What this exercise asks:
1. In the passage about the battle for Pokrovsk, why are the medical unit building's windows boarded up?
2. Continue the passage about the battle for Pokrovsk from its last sentence.
(Beginning of Document passage)
Over the past day, two dead have been delivered.
What we see on the field testifies to the brutality of the battle for Pokrovsk – an important transport hub. The railway that passes through it was regularly used to evacuate civilians from front-line cities to safer areas of Ukraine and to transport goods for the army.
Ukraine knows what is at stake here.
The threat of Russian drones is always there – one is hovering over the medical unit while we’re there. This makes evacuation from the front line very difficult. The building’s windows are boarded up so drones can’t see inside, but the minute someone walks out the door, they risk being shot down.
Drones pose a threat to other residents of Pokrovsk.
“We constantly hear them buzzing – they stop and look in the windows,” says 50-year-old Viktoria Vasilevskaya, one of the war-weary residents left behind. But even she now agreed to evacuate from the house, which is located on the particularly dangerous eastern outskirts of the city.
(End of Document passage)
(Beginning of Source material)
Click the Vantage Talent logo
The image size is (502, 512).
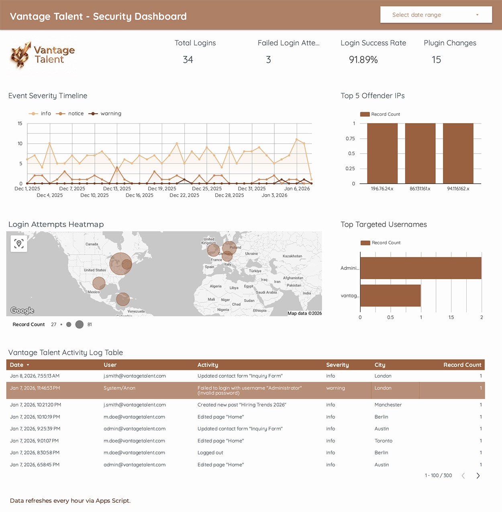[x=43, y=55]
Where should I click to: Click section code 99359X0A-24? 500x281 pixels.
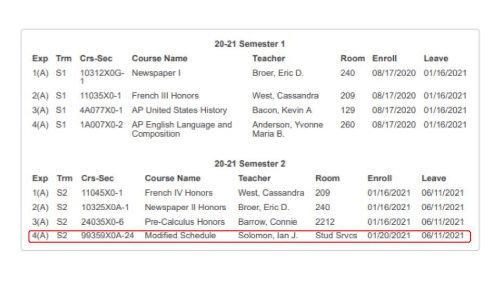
(End of Source material)
Results of the exercise:
1. So drones can't see inside.

2.
She was surprised by how quickly the front line was moving west towards Pokrovsk.
“Everything happened so fast. Who knows what will happen here. My nerves are giving out. I’m having panic attacks. I’m afraid of the night.”
Victoria says that she has almost no money and will have to start from scratch in another place, but staying here now is scary.
“I want the war to end. There must be negotiations. There is still nothing left on the lands taken by Russia. Everything is destroyed, all the people have run away,” she says.